- **DATA TO PROCESS**
□ □ □ □ □
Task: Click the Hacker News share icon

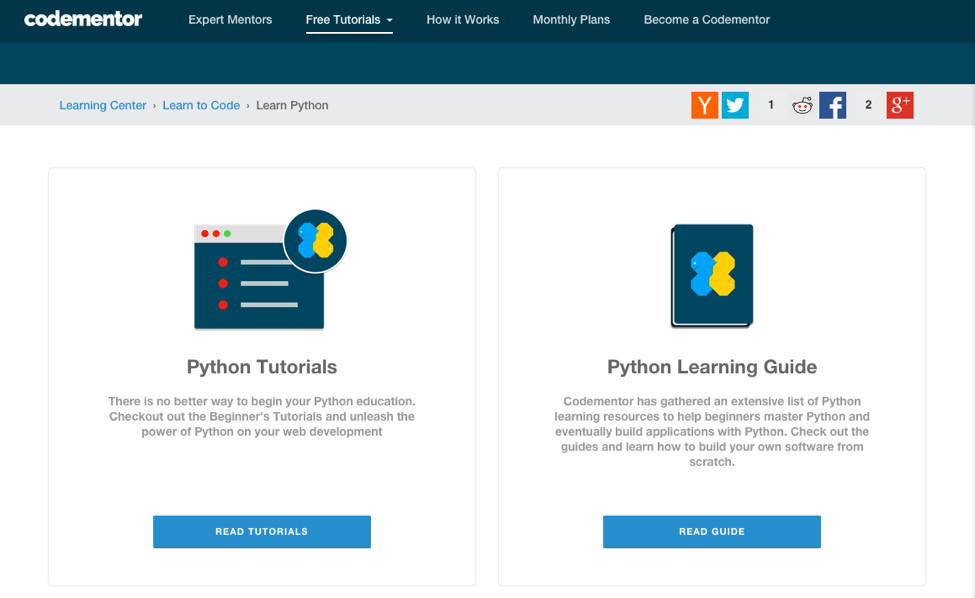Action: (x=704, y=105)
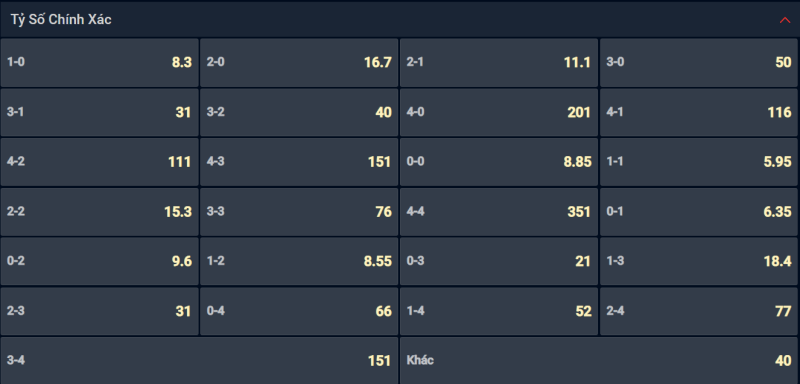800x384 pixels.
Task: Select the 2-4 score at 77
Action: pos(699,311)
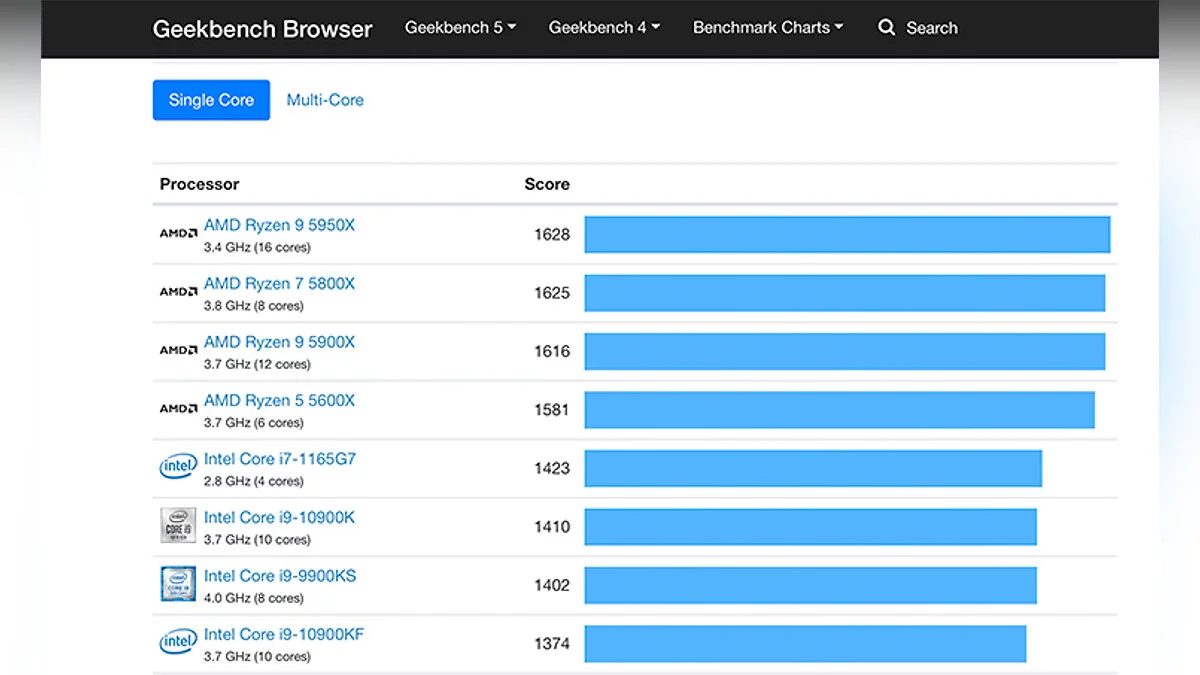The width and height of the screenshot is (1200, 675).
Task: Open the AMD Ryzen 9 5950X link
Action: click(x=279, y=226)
□ □ □ □ □
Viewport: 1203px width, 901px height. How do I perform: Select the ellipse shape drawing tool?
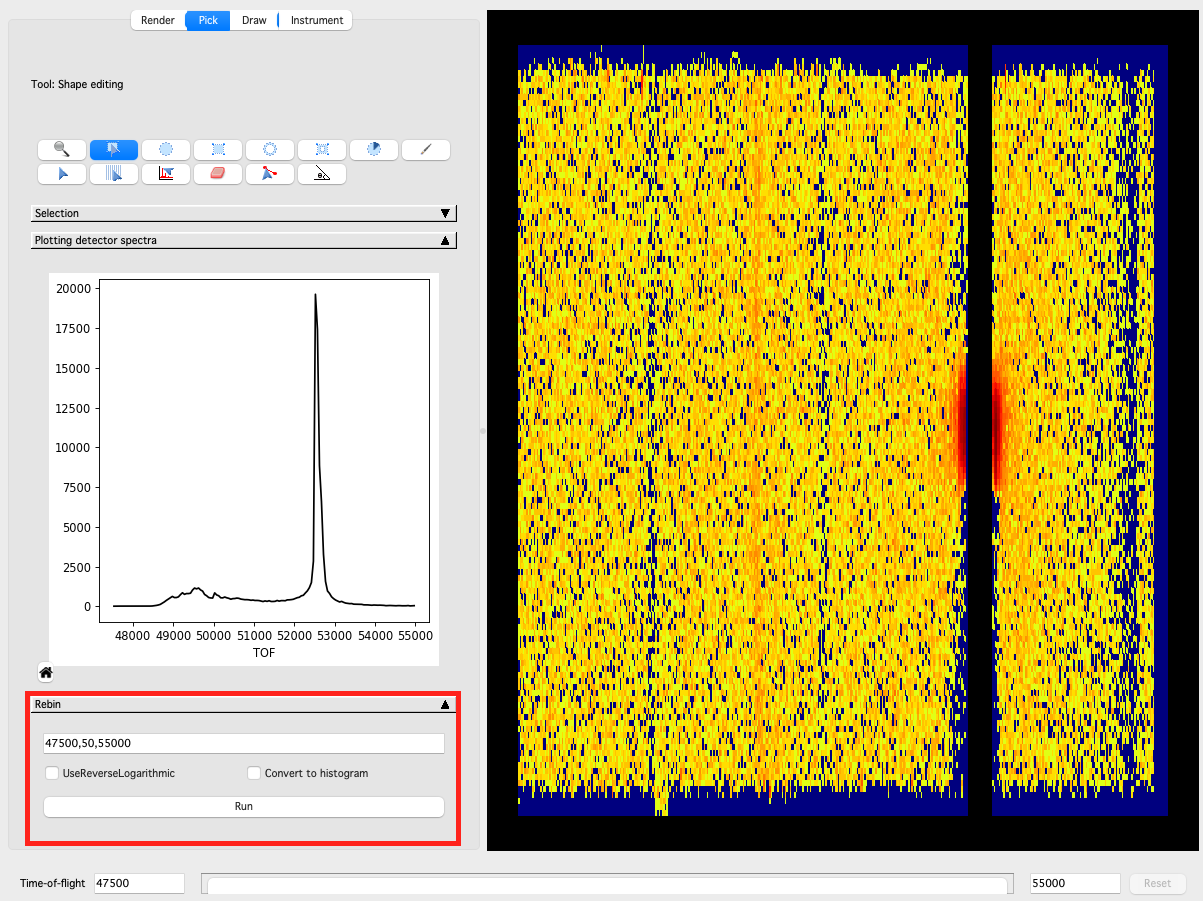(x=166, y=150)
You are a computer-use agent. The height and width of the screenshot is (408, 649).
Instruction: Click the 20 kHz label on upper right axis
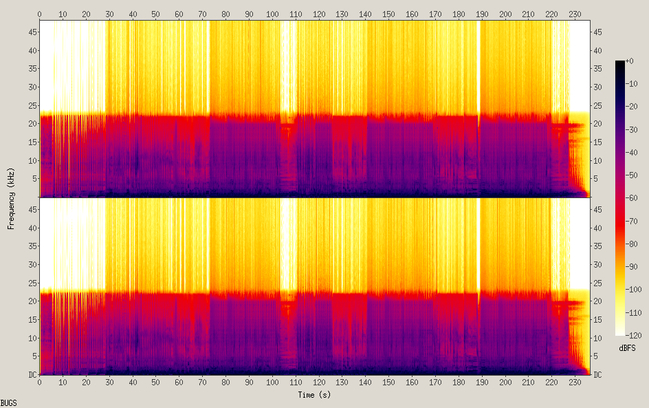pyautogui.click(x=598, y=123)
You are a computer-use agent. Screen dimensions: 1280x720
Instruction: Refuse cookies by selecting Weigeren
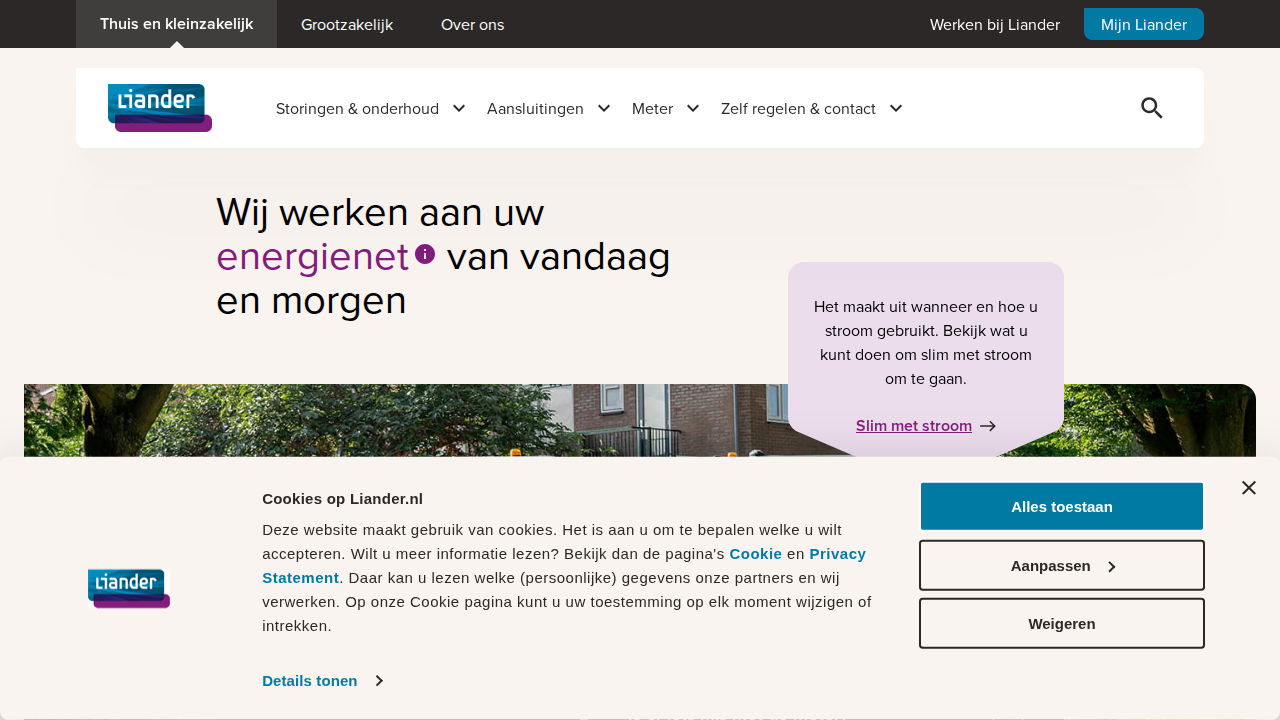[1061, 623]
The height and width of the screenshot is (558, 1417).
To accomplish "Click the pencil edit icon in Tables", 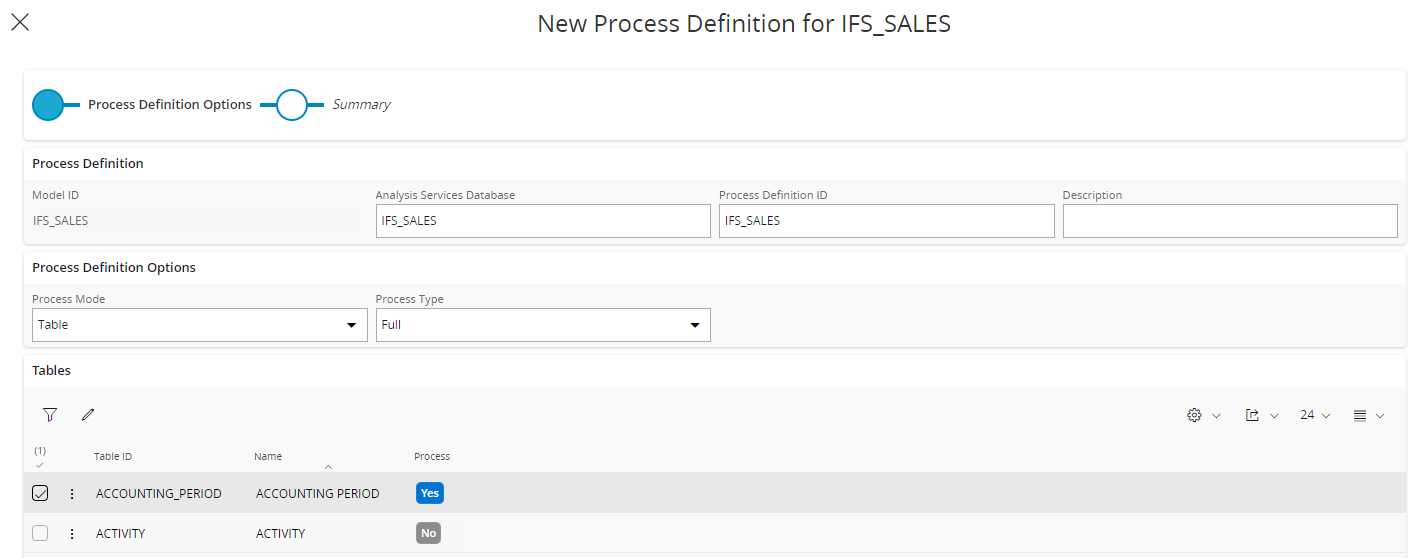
□ □ □ □ □
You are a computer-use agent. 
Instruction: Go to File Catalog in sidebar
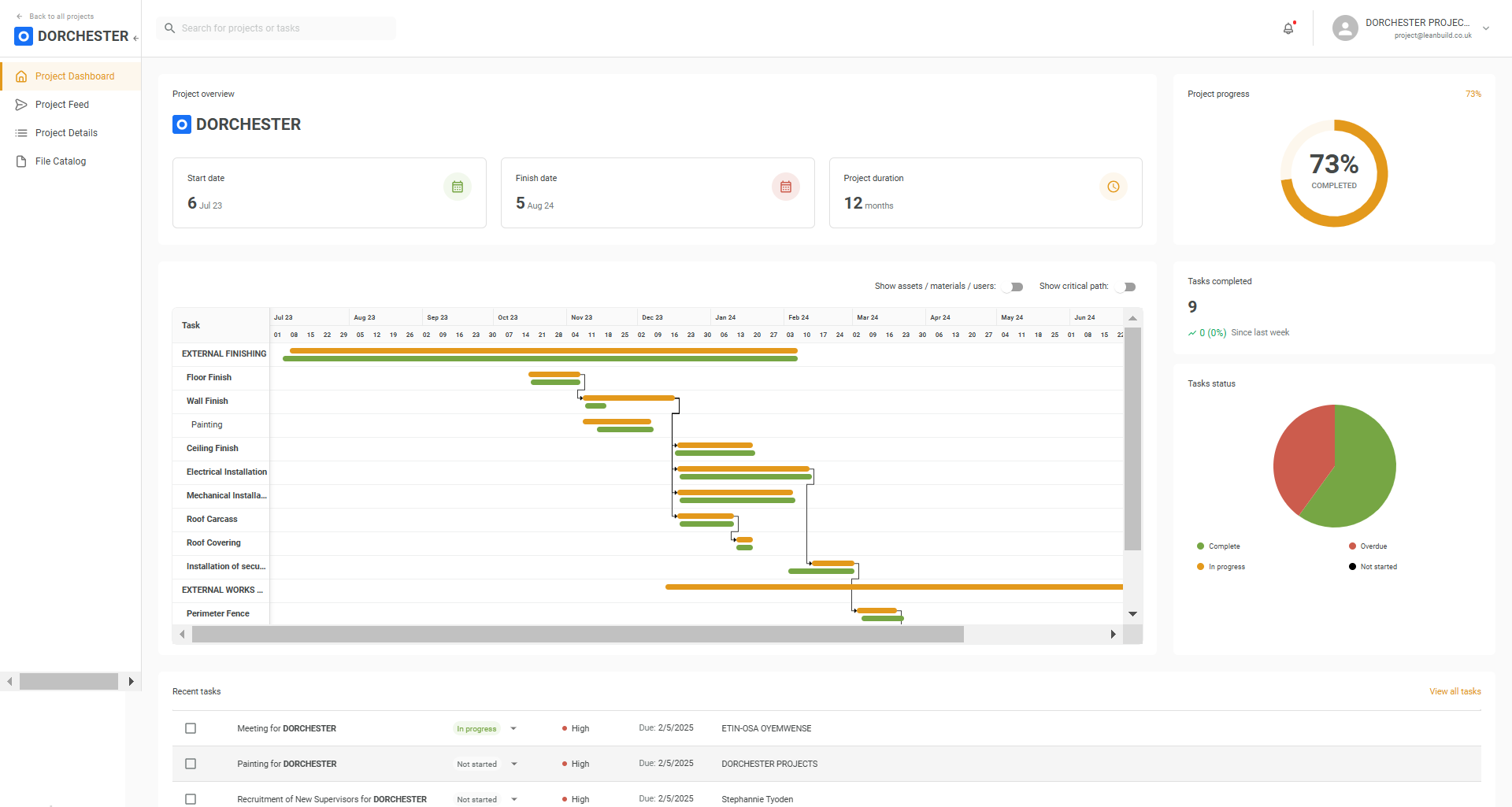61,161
□ □ □ □ □
- **YOUR ASSIGNMENT**
Pick every line containing the word "agent" out of the material, and copy those lines.

- **RESULT OF THIS TASK**
You are a computer-use agent. The height and width of the screenshot is (408, 649).
You are a computer-use agent. Screen dimensions: 1280x720
You are a computer-use agent. 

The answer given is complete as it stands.